The class has assignments that set you on a pace too slow to actually finish the class on time. Lectures and assignments are often more distracting than useful despite the TA's best efforts. The lectures are not directly helpful to the project, but the exam and especially the oral exam are just a memorization test of the lectures.

Stepping back from the problem, the project also just is a lot of work. Without getting into the low-level design that would be academic dishonesty, there are a few things I can show.

The 8 handwritten parameterized user libraries

One thing is the structural Verilog libraries we had. You will always need to write a fair amount of handwritten code to at least glue blocks together. Here are 8 libraries that we made. Why? There were the normal adders, and optimized implementations of large gates (4+ input xor/xnor/etc). It was also common that we needed arbitrary size muxes/tristates/magnitude&equality comparators/registers/etc. For functional reasons, it also was clear we needed clock relative strobe/pulse/delay generators of arbitrary timing. Creating these abstractions saved a lot of time, and helped us meet timing. Otherwise, we would have to make this simple bespoke blocks. For this to have been worth it implies that there was a lot of verilog written.

The 10 tools written to enable auto-generation of structural verilog

Our team also had to create a lot of generators to make errors easier to fix (Same block in two places vs two instances of the same bug), make interfaces more regular, and reduce the need to write code by hand. The only tool you are given is Espresso, a logic minimization tool. Espresso, critically, is the only tested tool you get to use; everything else you build.

The call relationship is shown above. We spent a lot of time on tooling so that our design would be as flexible as possible. All of these tools had bugs that needed to be fixed. My group mate Wenyu said the worst part of debugging was finding out you wasted 5 hours for it to just be the tools fault. He had just found an edge-case in the FSMGEN state priority logic. We tried our best to write test benches for the tools, but the tests were mainly regression tests rather than future looking tests.

The size of our design meant these tools had to be optimized to be fast.
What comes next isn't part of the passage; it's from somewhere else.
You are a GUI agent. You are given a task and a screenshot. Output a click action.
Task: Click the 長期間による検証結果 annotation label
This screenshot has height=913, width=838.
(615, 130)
Our decoder generator took over 8 hours to synthesize the decoder block on the first run of about 6% of the ISA, in the end it took less than 15 minutes to synthesize the full ISA. Our final AIG based CLGEN beat our initial version by 3X in terms of latency, when the AIG versions already was strictly better than the pure espresso version. The AIG version finds common nodes between outputs and also maps pre-computed 'super gates' onto the function instead of just minimizing the number of logical miniterms.

PLAGEN allowed Verilog style bus expressions to be synthesized. BLKGEN created optimal basic structures for the design. RAMGEN and LSTGEN worked together to create the DRAM and load the program into it. ROMGEN allowed for certain functions to have even lower delay than what CLGEN could create alone.
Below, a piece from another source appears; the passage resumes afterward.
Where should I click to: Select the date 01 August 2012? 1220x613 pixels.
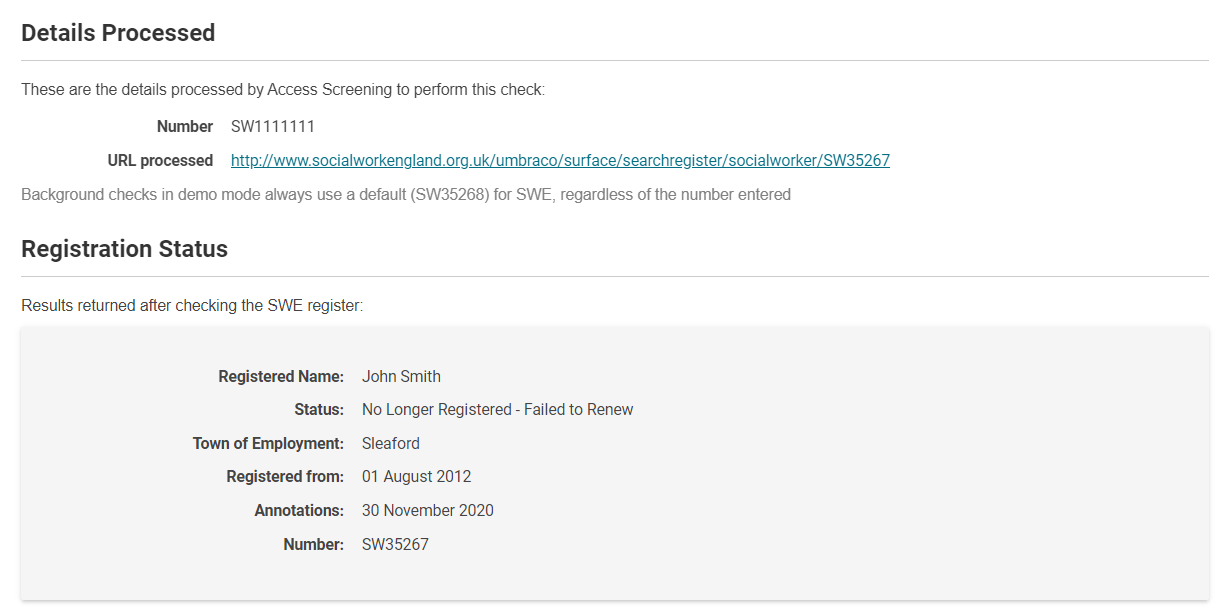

First 48 lines of the 382 line build script

These tools were used to create over 100 unique verilog blocks for the design (Not including the handwritten parameterized library blocks). Often when a tool had a bug fix, we wanted to regenerate everything that the tool had generated including cached files. We also ended up needed scripts to make sure that the environment had all of our tooling setup properly and a functional simulator for automated testing as we were using both our laptops and LRC machines which had VCS licenses, on laptops the tool chain automatically switched from VCS to Icarus. Icarus (And Vivado surprisingly) had a trade-off of not implementing all required timing primitives directly causing false successes, but the Icarus simulator didn't require a license server to run.

The largest of these auto-generated files is likely the decoder stage of the pipeline, which came in at roughly 130 thousand lines long (debugging this stage was type III fun**). The decoder had a large number of input positions due to the variable length of x86 and mapped any instruction into VLIW-like control signals for the rest of the core while also extracting any arguments from the instruction in a single cycle.

We had over 40 hand-written design blocks. Thanks to the generated blocks, the median file length is only 150 lines of structural verilog (Although some of these files are well over 500 lines of assignments long). Its important to keep in mind, that all of this more or less has to 'just work' the first time.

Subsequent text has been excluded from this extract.